美知は拳を握ったままごしごしと頬の涙を擦った。

「おい、杏。みっちゃん泣かすなよ」
「あたしが泣かしたんじゃないよ。泣きながら飛び出してきたんだから、一番最後のお化け役の人に言ってよ」
「屁理屈じゃねーか」
「美知、一番最後に見たお化けって何だった?」

友人は兄の言葉を無視して彼女に問いかけた。
美知は嫌々ながら最後に見たお化けを思い返す。
「目を瞑っちゃったからほとんど分からなかったけど」と言いかけたところで、

「……俺のこと?」
「ぎゃあああああああ!?」
「うわっ!進、いきなり出てくるなよ。びびるって」
「さっきからいたんだけどな…」

体中にぐるぐると包帯を巻いた男が美知の後ろに立っていた。
泡を吹く寸前で意識を建て直し、美知は友人の後ろにさっと隠れる。
恐る恐る包帯男を見ていると、顔のほとんどが覆われているので辛うじて見えるのは目と口だけだ。
初対面――驚かされた時は恐怖心しかなかったので分からなかったが、外見は包帯まみれだが話している姿はフランクだ。
しかしそれは、

「美知、進さんが校内案内してくれるらしいから行ってきな!」

笑顔を振り撒く友人の発言で吹き飛んだ。
抑える間もなく「は?」という間抜けな声が美知の喉から出る。

「進さん、これから呼び込み行ってくるんだって。
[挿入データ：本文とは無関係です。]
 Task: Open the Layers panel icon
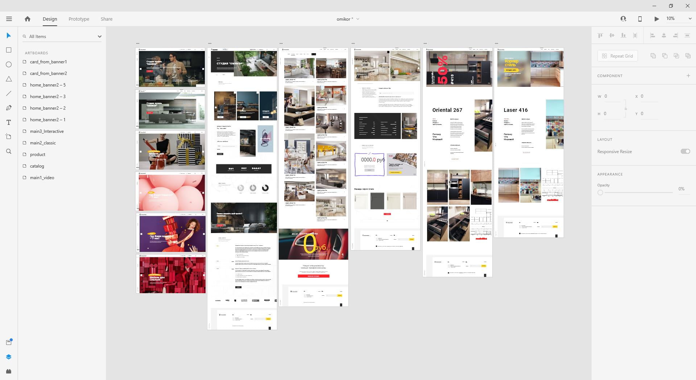tap(9, 357)
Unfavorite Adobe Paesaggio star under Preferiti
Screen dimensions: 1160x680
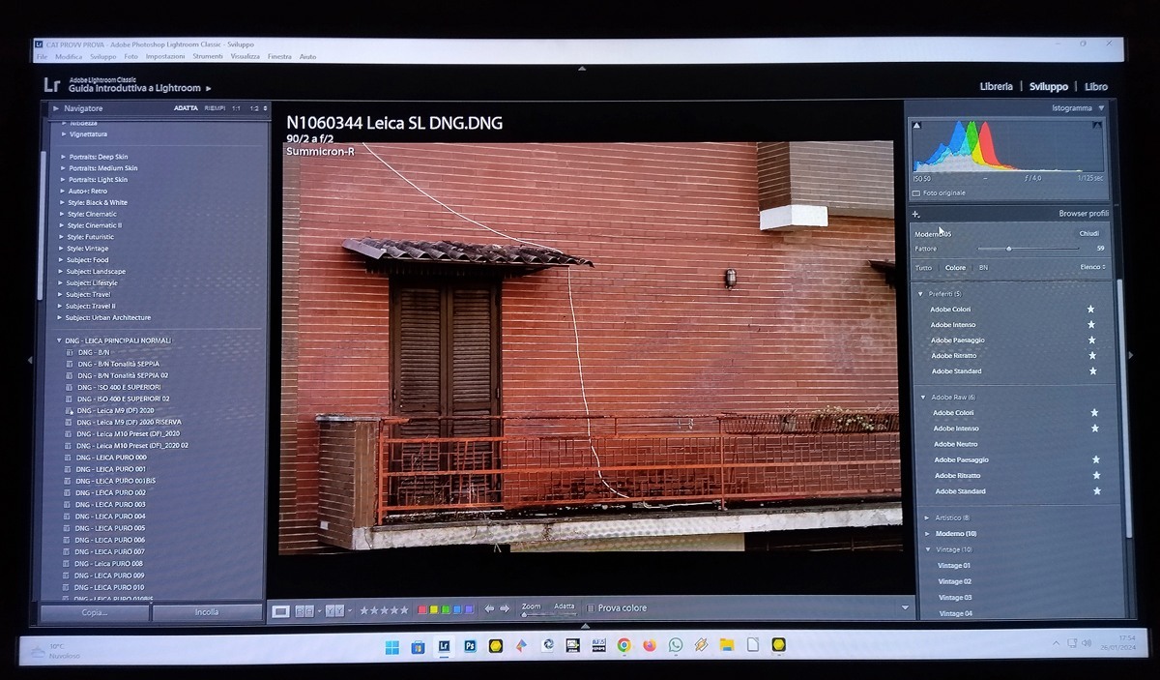point(1091,340)
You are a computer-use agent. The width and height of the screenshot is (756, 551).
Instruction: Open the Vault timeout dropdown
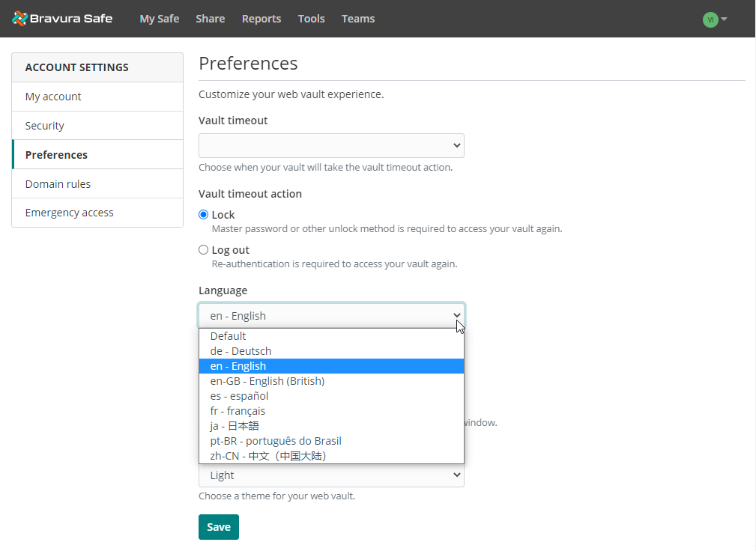pyautogui.click(x=331, y=145)
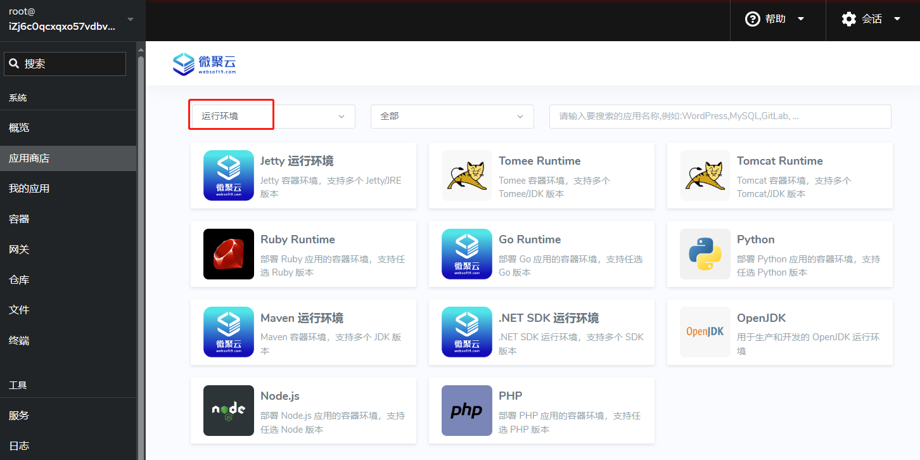Click the PHP logo icon
The width and height of the screenshot is (920, 460).
pyautogui.click(x=467, y=411)
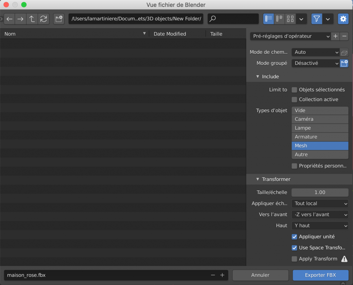Toggle the file filter funnel

click(316, 19)

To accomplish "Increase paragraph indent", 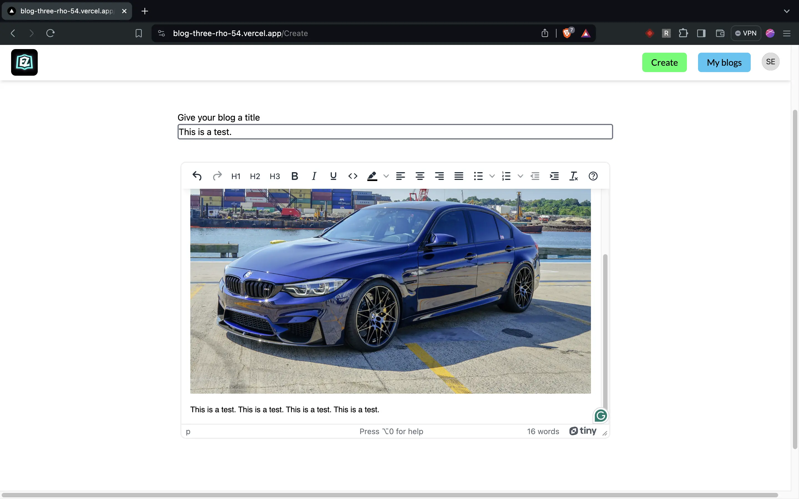I will coord(554,176).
一緒についてきなよ」
「え、なんで?なんでそうなるの?絶対やだ――」
「進さーん、オッケーですってー!」

ダメだこいつ人の話聞かない!
美知は立ちくらみを起こしそうになったが、すんでのところで踏みとどまった。
そんじゃまー行こっか、と包帯男は宣伝用の看板を掲げてマイペースに歩き始める。
諦めのため息をついた美知はびくびくしながらその後を追いかけた。










横に並んで歩くと異常に注目されているのが分かる。
何しろ包帯男だ。上半身は包帯、下半身は黒のズボンを履いている人型とはいえ、普段は目にしない格好だ。
当の包帯男――進は美知の校内案内とお化け屋敷の宣伝を兼ねて歩いているはずだが、案内の様子も宣伝の様子もない。
ただぶらぶらと、好奇の視線の中を泳ぐように進んでいく。
なぜこんな急展開になってしまったんだろう。美知は頭を抱えたくなった。

「さっきはごめん」

喧騒に紛れて頭の上でくぐもった声がした。
見上げると包帯の間の目が動く。

「あ、いえ、大丈夫…です…」

まったく大丈夫ではなかったが、謝られたのに無視するのもおかしかったので美知は小さく答えた。



校舎から出た進が、ふと足を止めた。

「……どうしたんですか?」

美知の問いに答えることなく、進はじっと何かを見ている。
視線の先を辿ると校舎に沿うように小さな植え込みがある。倉庫の近くだからか、人はほとんどいなかった。
進はしばらく考えこむ様子を見せ、唐突に植え込みに向かって歩き始めた。